Earth Hour was conceived by WWF and The Sydney Morning Herald in 2007, when 2.2 million residents of Sydney participated by turning off all non-essential lights.
With the success of the Sydney’s lead, many other cities around the world, including the Philippines adopted the event in 2008. Earth Hour 2010 took place on March 27, 2010 from 8:30 p.m. to 9:30 pm, at the participant's respective local time.
Such activity is incredibly innovative, every year since 2007, participating countries offered an hour of their precious time for mother earth. But then, switching off is not enough. We should be reminded that the electricity that we are using, mostly coming from the destructive effects of coal-fired power plants, major cause of ozone layer depletion.
In Cebu alone, we have three.
While the Philippines have a lot of indigenous, clean and green energy resources, it remains untapped due to pressures and politics from multinational corporations (MNCs). We remain reliant on carbon dioxide (CO2) emitting coal fueled power plants as a source of electricity.

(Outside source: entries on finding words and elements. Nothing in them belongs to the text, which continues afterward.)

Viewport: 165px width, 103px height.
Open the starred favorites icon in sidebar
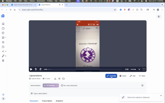pyautogui.click(x=3, y=42)
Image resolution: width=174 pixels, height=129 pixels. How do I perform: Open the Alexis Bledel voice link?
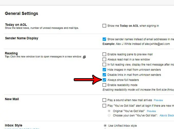click(167, 115)
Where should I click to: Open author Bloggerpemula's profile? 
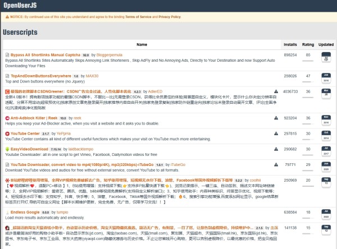click(110, 55)
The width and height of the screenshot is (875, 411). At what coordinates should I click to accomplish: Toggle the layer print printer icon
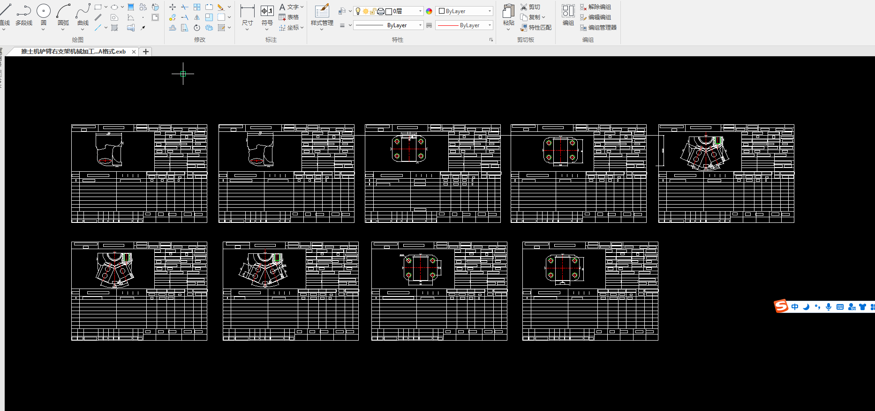(x=381, y=11)
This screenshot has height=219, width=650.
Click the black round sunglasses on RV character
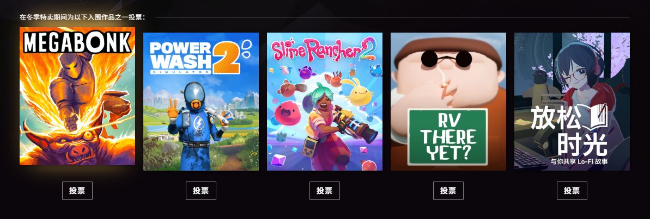pos(446,58)
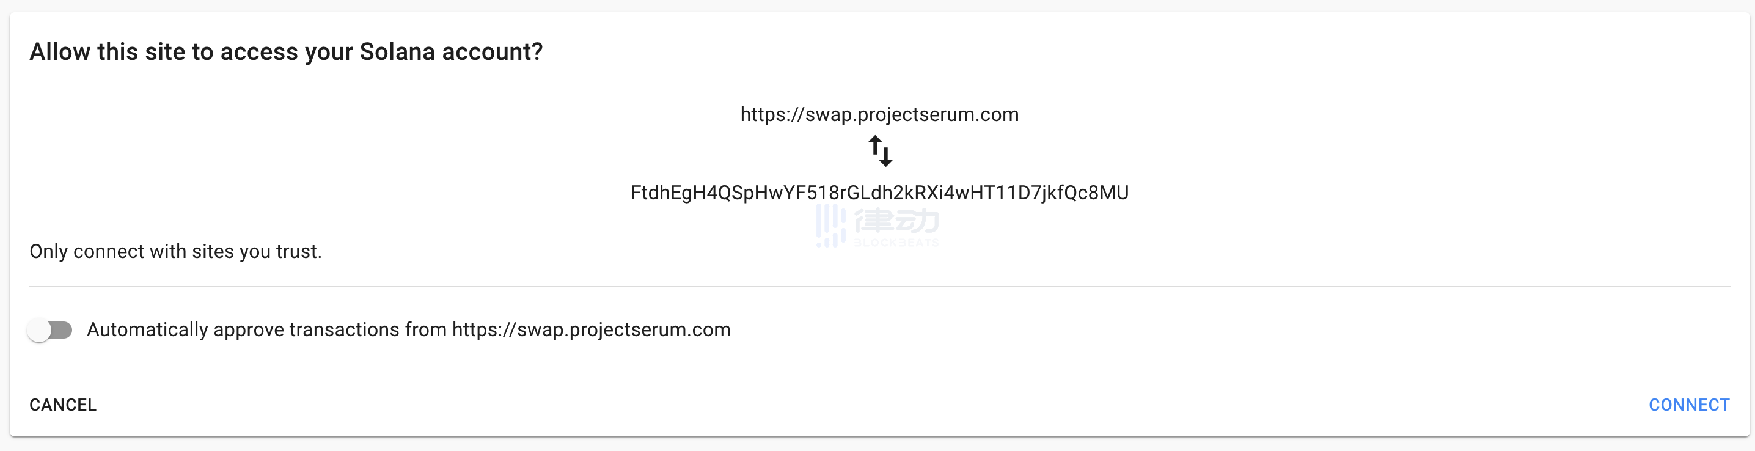The image size is (1755, 451).
Task: Click the wallet address FtdhEgH4QSpHwYF518rGLdh2kRXi4wHT11D7jkfQc8MU
Action: tap(878, 192)
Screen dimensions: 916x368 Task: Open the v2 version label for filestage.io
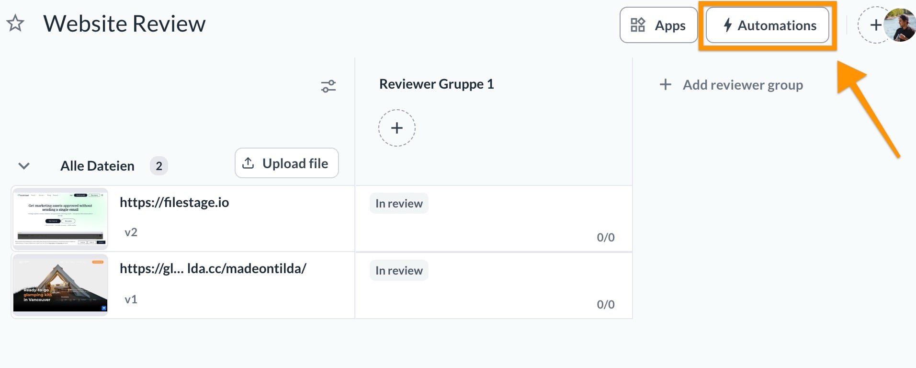tap(131, 232)
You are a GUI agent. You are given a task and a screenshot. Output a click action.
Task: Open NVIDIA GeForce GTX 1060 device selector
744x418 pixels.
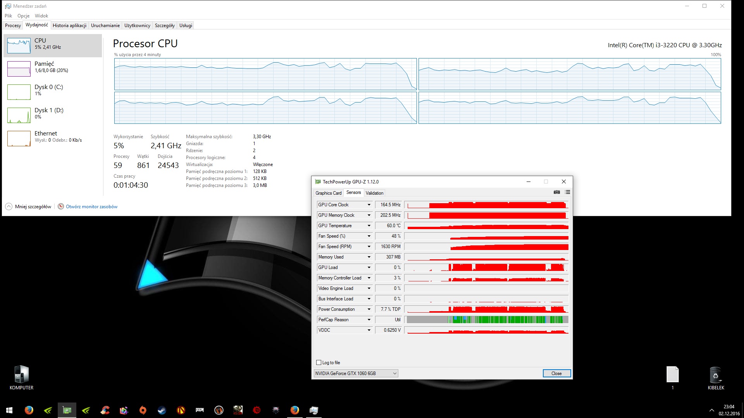tap(356, 373)
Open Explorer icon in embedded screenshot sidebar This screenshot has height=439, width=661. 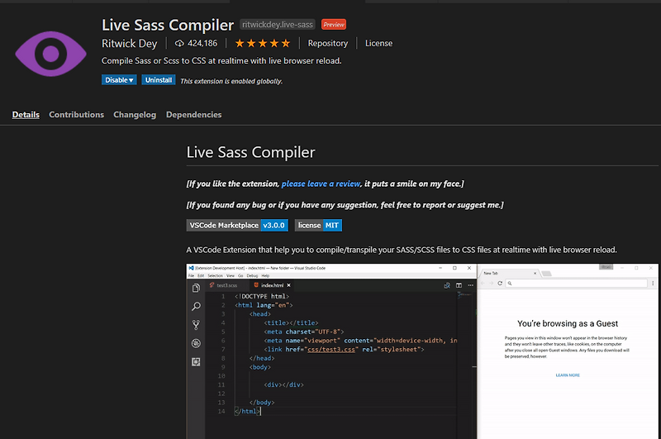tap(196, 288)
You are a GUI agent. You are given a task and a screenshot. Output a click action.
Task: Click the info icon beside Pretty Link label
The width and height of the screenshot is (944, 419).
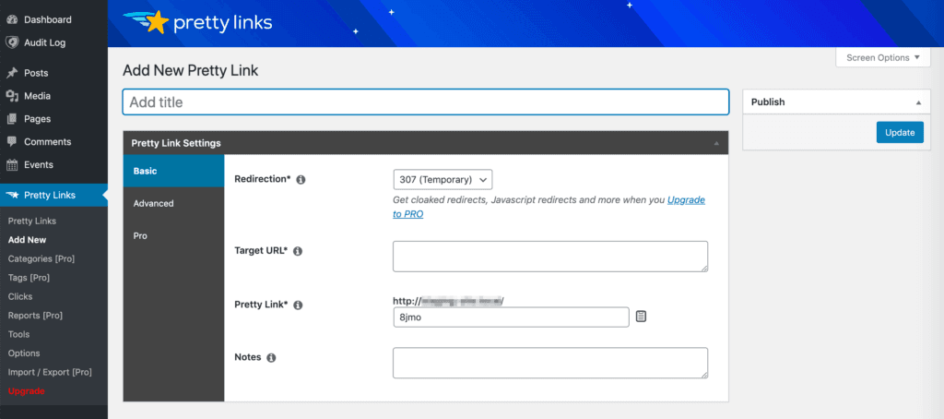[298, 305]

However cheap the electricity generated by this carbon dioxide emitted power plants, it makes our life cheap and the earth hour cheaper if awareness alone on raising energy conservation is the goal. Condemnation for the use of destructive power plants, like coal, and advocating for the use of earth friendly renewable and indigenous energy sources, like hydro, solar, wind, should be in the agenda.

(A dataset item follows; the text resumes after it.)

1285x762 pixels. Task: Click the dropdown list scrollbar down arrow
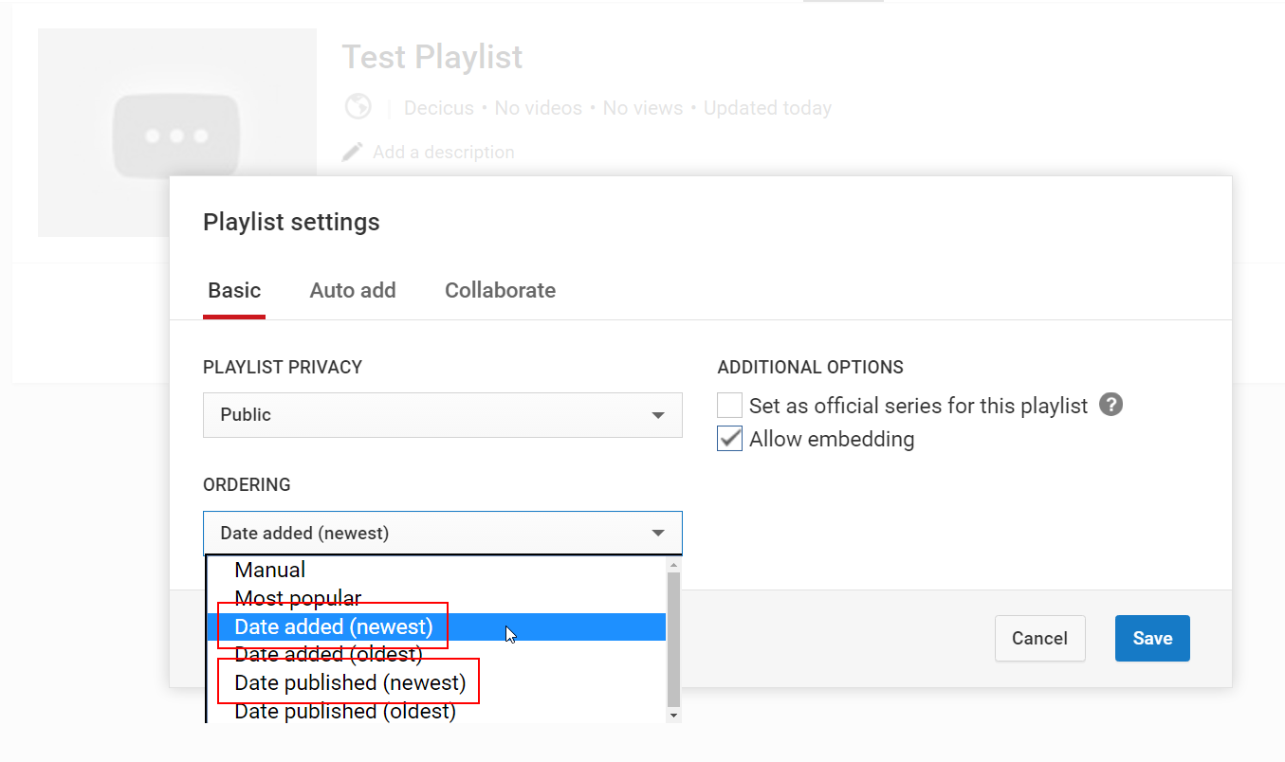(673, 715)
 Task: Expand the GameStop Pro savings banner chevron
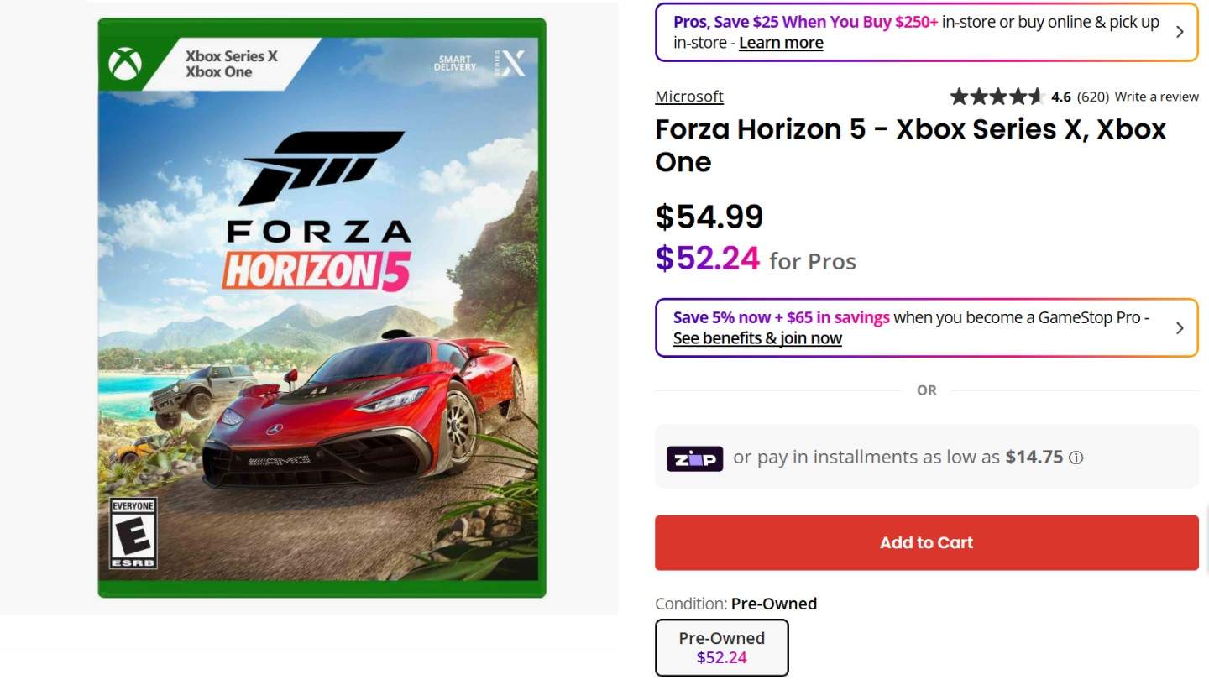[x=1180, y=327]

Geothermal and natural gas are heavily taxed by the government while coal-fired power plants like Kepco-SPC (Salcon Power Corporation) coal fired plants in the City of Naga, Cebu are being encourage by the energy department and the province of Cebu.
Unfortunately it reflects our governments policy on the use of renewable and energy sources, despite the abundance of natural gas and geothermal the Philippines remains committed to contribute to the ozone layer depletion.
In Naga alone, where I used to serve as consultant to both the rank-and-file and supervisory employees union, most of them are electrical engineers at the prime of their life, are not comfortable with coal fired power plants, experiencing first hand its destructive effects in the nearby communities and themselves.
In time of massive panic due to the erratic weather disturbance, energy conservation is laudable and necessary. Switching off our electricity usage for an hour coupled with our green and clean energy advocacy should be in placed. And in our everyday life, for example, we should limit our energy usage.
In the meantime, let us enjoy the Earth Hour, while transnational and multi-national companies around the world are signing agreements after agreements with host countries for the energy development using coal-fired power plants just so we can switch off the electricity that we are using – for an hour!
So that by the last Saturday of March 2011, we can switch off our electricity usage again and enjoy the privilege of being ‘in’ even just for an hour.